Im Moment stehe ein gesamter Schaden im Bereich zwischen 30.000 Euro und 40.000 Euro im Raum. Die einzelnen Beträge seien gut getarnt immer gerade so niedrig gewesen, dass sie im Tagesgeschäft nicht auffallen. Eine genauere Summe könne der Bürgermeister zur Zeit noch nicht nennen, da die Überprüfung der Bücher noch Wochen in Anspruch nehmen werde, sagt Brehm. Es sei nicht auszuschließen, dass es sich letztendlich um einen Betrag bis in den sechsstelligen Bereich, also über 100.000 Euro handeln könnte.
Hausverbot ausgesprochen
"Es ist für alle ein Schock. Das hätte unter den Kollegen niemand gedacht", sagt Brehm. Verraten habe sich der langjährige Mitarbeiter durch einen "Fehler" in seiner Jahre währenden Masche. "Ihm ist wohl ein Lapsus unterlaufen, der sein Kartenhaus zusammenstürzen hat lassen", sagt Brehm. Im November sei es zu einer Rückbuchung eines schon bezahlten Artikels gekommen. Der Beschuldigte habe für den Betrag von etwa 2000 Euro eine private Kontonummer angegeben.
Einem Kollegen sei diese Unregelmäßigkeit aufgefallen, woraufhin der Mann zu einem Gespräch gebeten wurde. Zunächst in sachlicher Form, ohne Unterstellungen, sagt Brehm, der selbst zwölf Jahre in der Bankprüfung gearbeitet hat. "Es hätte sich ja bei der klärungsbedürftigen Buchung auch um ein Missverständnis handeln können", sagt der Bürgermeister. Nachdem er eine Kontrolle länger zurück liegender Vorgänge angekündigt hat, habe sich der Mitarbeiter krank gemeldet.
Bei einer Überprüfung sei dann zweifelsfrei festgestellt worden, dass es sich nicht um eine unabsichtliche Fehlbuchung gehandelt hat. "Leider hat sich das schlechte Gefühl, das wir bei der Sache hatten, bestätigt", sagt Brehm. Daraufhin habe er sofort die Kripo benachrichtigt und dem Mitarbeiter Hausverbot ausgesprochen.

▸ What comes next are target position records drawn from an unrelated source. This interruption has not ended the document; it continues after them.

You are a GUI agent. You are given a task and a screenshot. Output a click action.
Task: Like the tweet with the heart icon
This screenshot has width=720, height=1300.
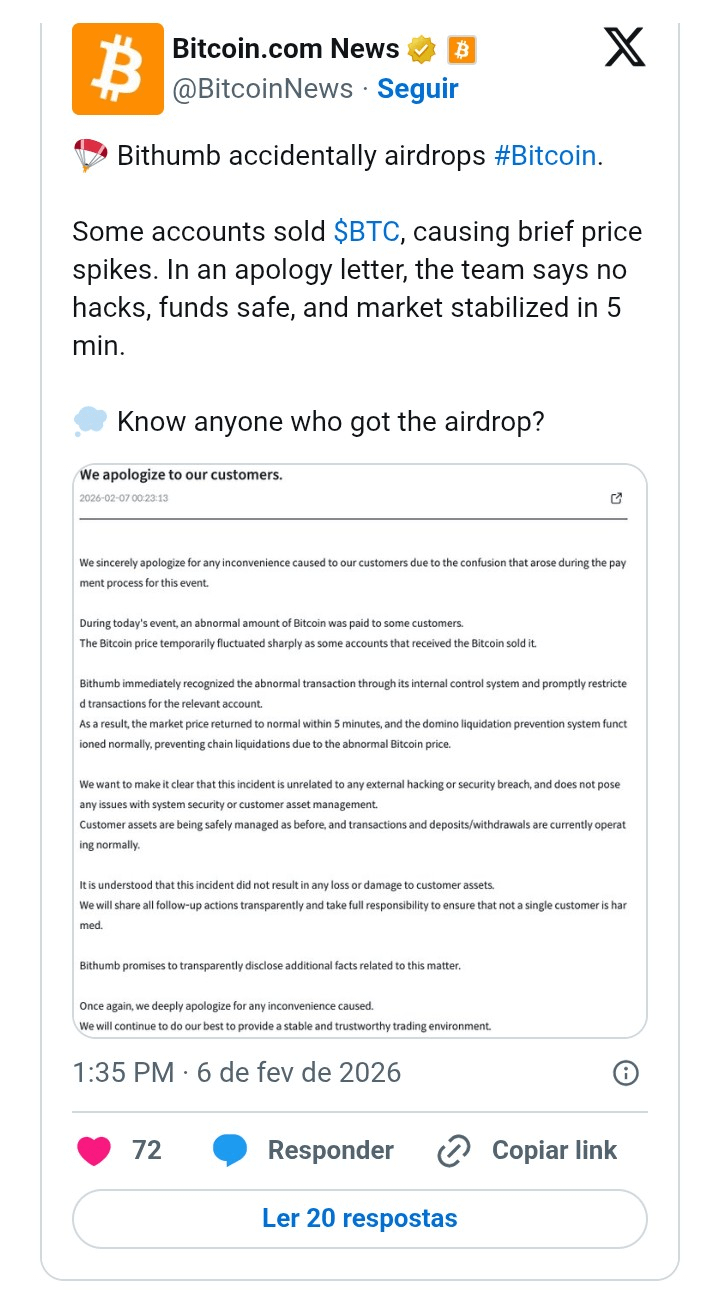(x=94, y=1151)
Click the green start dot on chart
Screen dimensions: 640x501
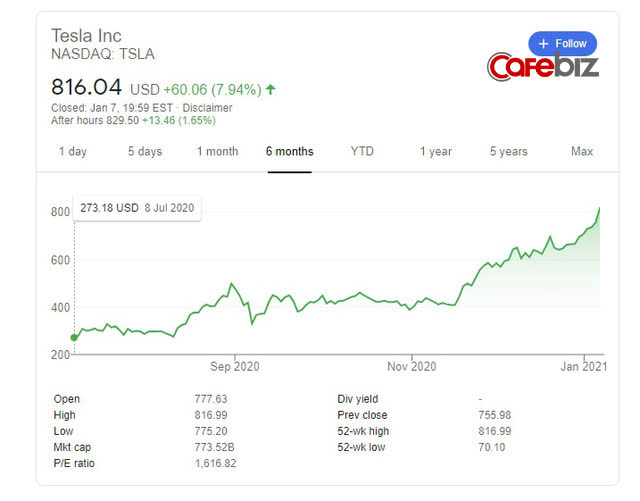coord(74,337)
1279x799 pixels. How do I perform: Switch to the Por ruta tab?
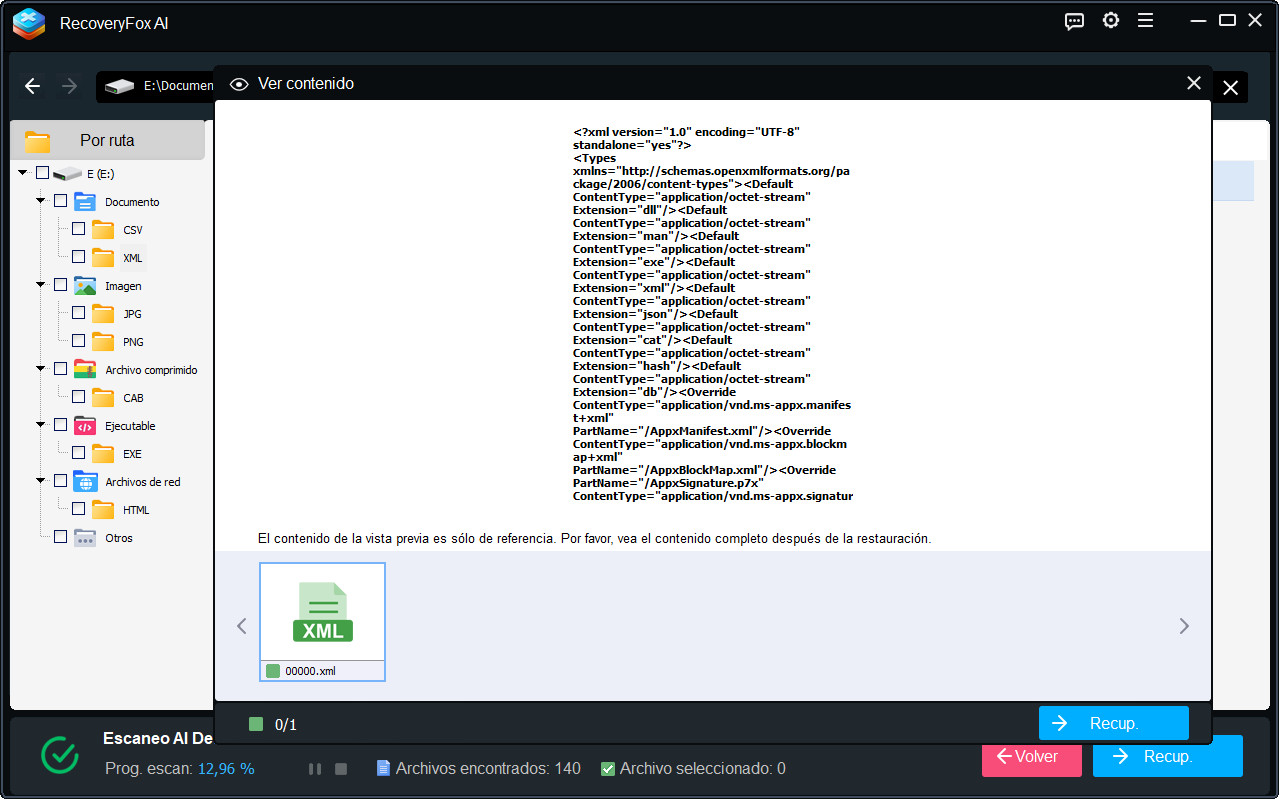[x=104, y=140]
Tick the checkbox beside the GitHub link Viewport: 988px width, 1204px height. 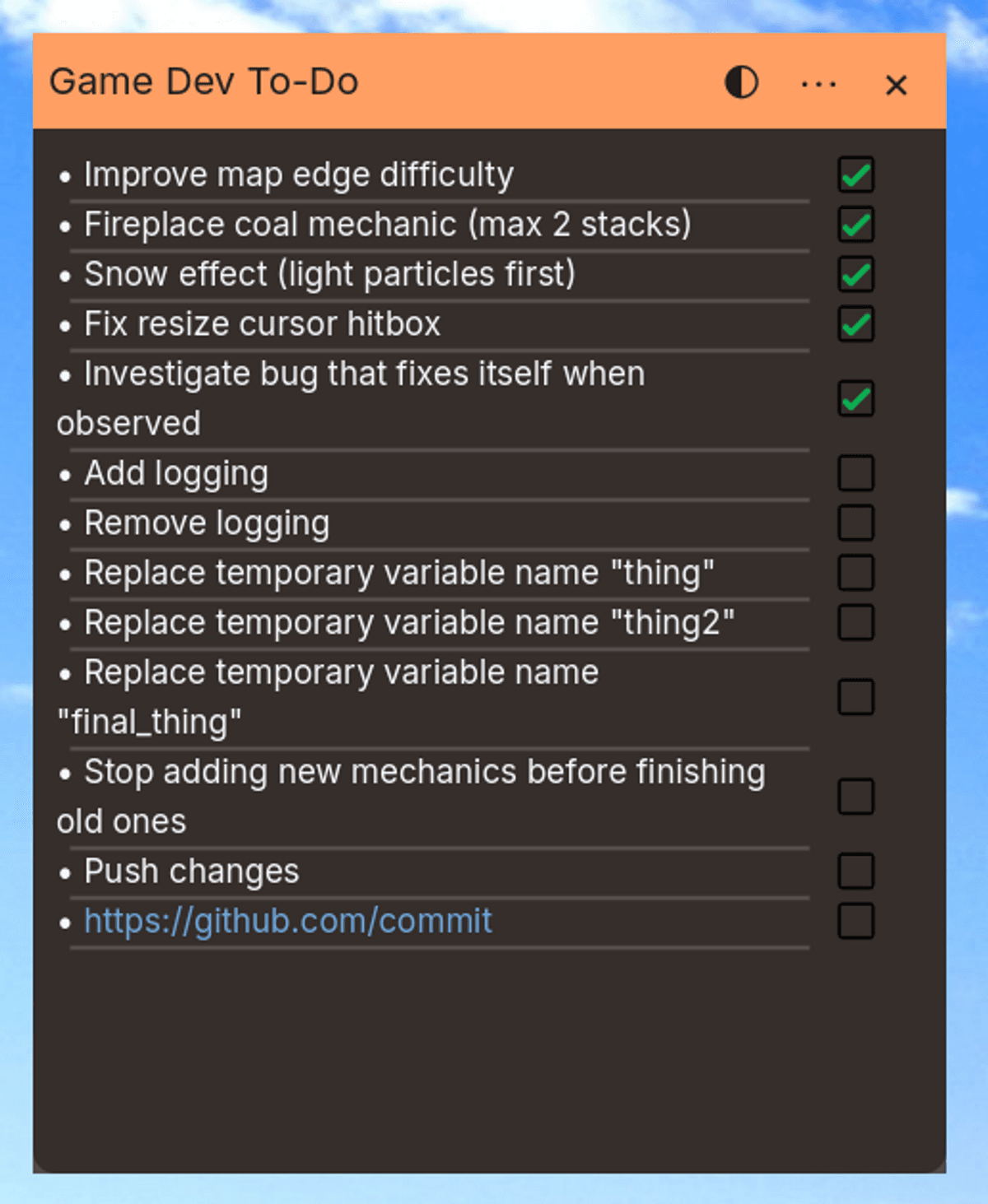[x=855, y=921]
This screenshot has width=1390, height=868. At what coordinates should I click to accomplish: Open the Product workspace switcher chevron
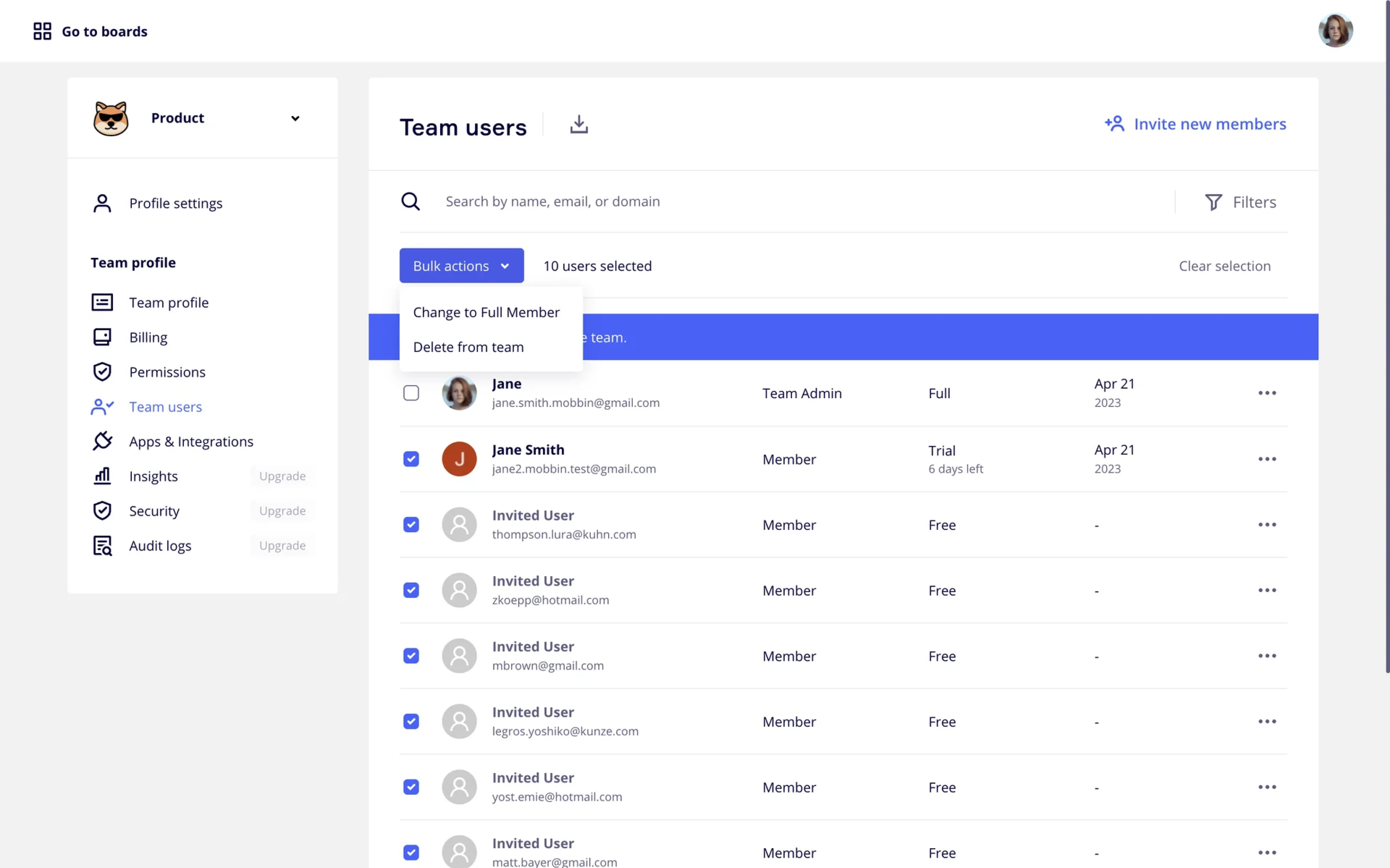(x=295, y=118)
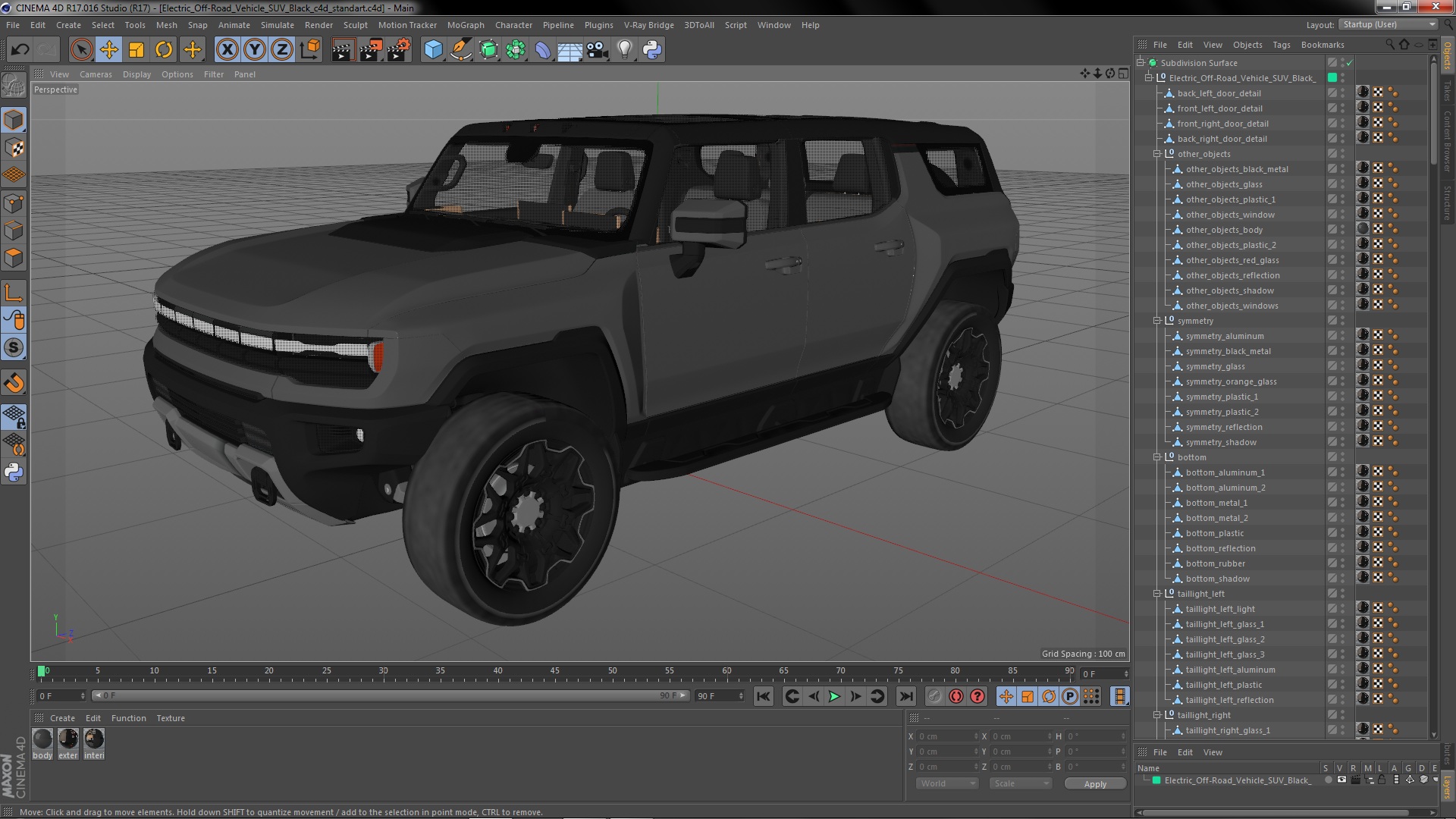Select the body material swatch
The width and height of the screenshot is (1456, 819).
pyautogui.click(x=42, y=739)
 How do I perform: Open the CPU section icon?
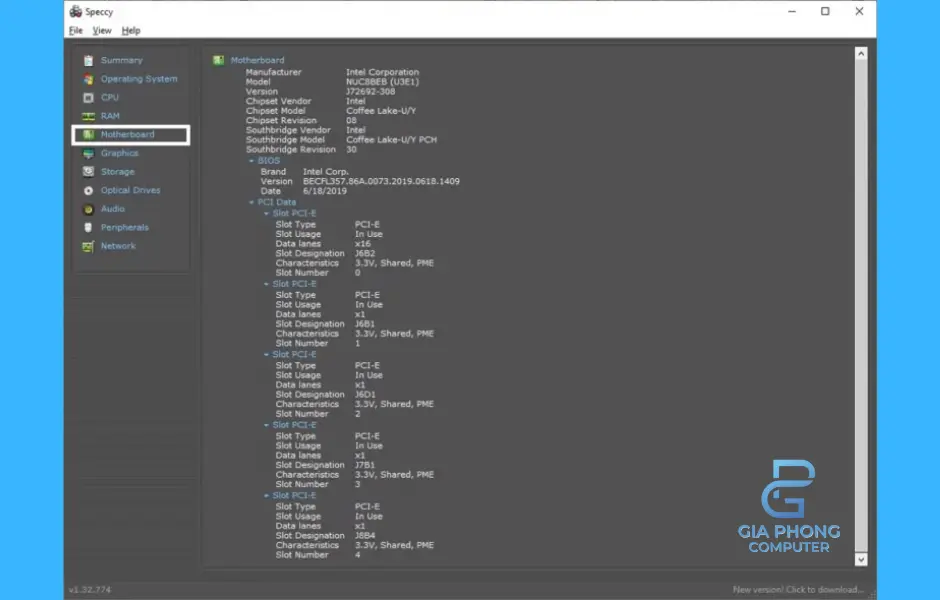[88, 98]
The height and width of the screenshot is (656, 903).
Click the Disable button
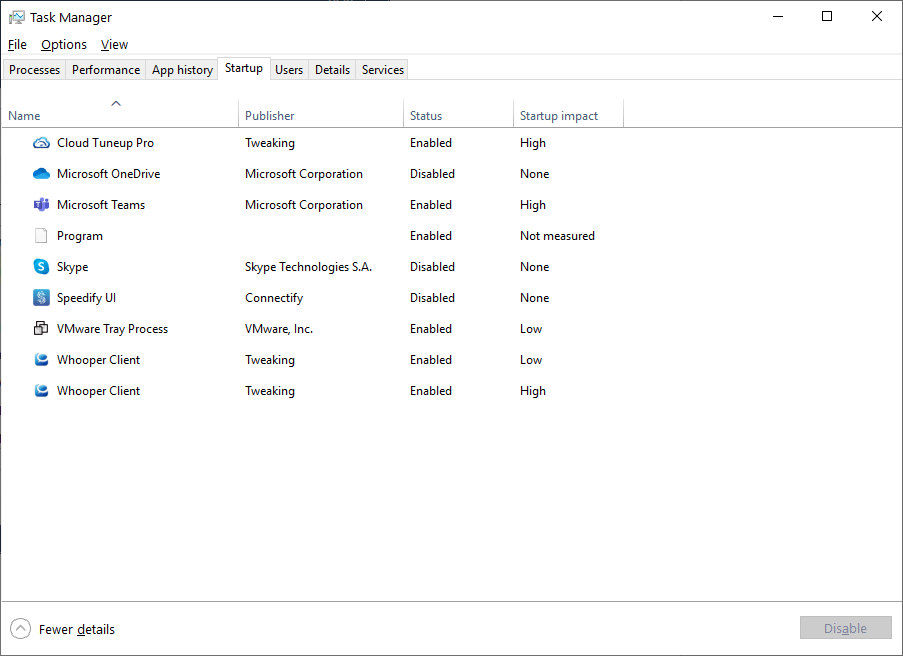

Der Mann ist Mitte 30, hat Familie und wohnt im Landkreis, stammt allerdings nicht aus Höchstadt. Seine Frau sei aus allen Wolken gefallen, als sie davon erfuhr, sagt Brehm. Der Verwaltungsangestellte gehöre nicht der Leitungsebene an und arbeite schon über zehn Jahre im Rathaus. Dementsprechend aufwändig werde nun die Prüfung, in welchen Fällen in der Vergangenheit Betrug vorlag, sagt Brehm. Die Kosten der internen Ermittlungen könnten sogar den angerichteten Schaden übersteigen.
Das Vertrauen ist beschädigt
"Wir haben keine Hinweise darauf, dass er es aus einer Notlage heraus getan hat", sagt Brehm. Es handle sich um pure Bereicherung auf Kosten der Öffentlichkeit. Was Brehm neben der zeit- und kostenintensiven Rechnungsprüfung ärgert, ist, dass nun das Vertrauen innerhalb der Behörde angekratzt ist. Aber er sei froh, dass der jahrelange Betrug enttarnt wurde: "Die Kontrollfunktion intern hat funktioniert." Ein Klima des Misstrauens sei in der Verwaltung jetzt nicht angebracht, sagt Brehm.
Der Mitarbeiter ist zur Zeit noch nicht entlassen. Die "arbeitsrechtlichen Konsequenzen", seien aber "selbstverständlich absehbar", so der Bürgermeister. Sollte sich der Verdacht nun in den polizeilichen Ermittlungen erhärten, dass es sich um jahrelangen Betrug handelte, muss der Beschuldigte mit harten Konsequenzen rechnen: "Das Strafmaß liegt bei Haftstrafen von sechs Monaten bis 15 Jahren", sagt Oberstaatsanwältin Antje Gabriels-Gorsolke. Wenn das Sichten der Buchführung abgeschlossen ist, liegt das im Ermessen des Gerichts. Da keine Verdunklungs- und Fluchtgefahr bestehe, bleibe der Beschuldigte auf freiem Fuß.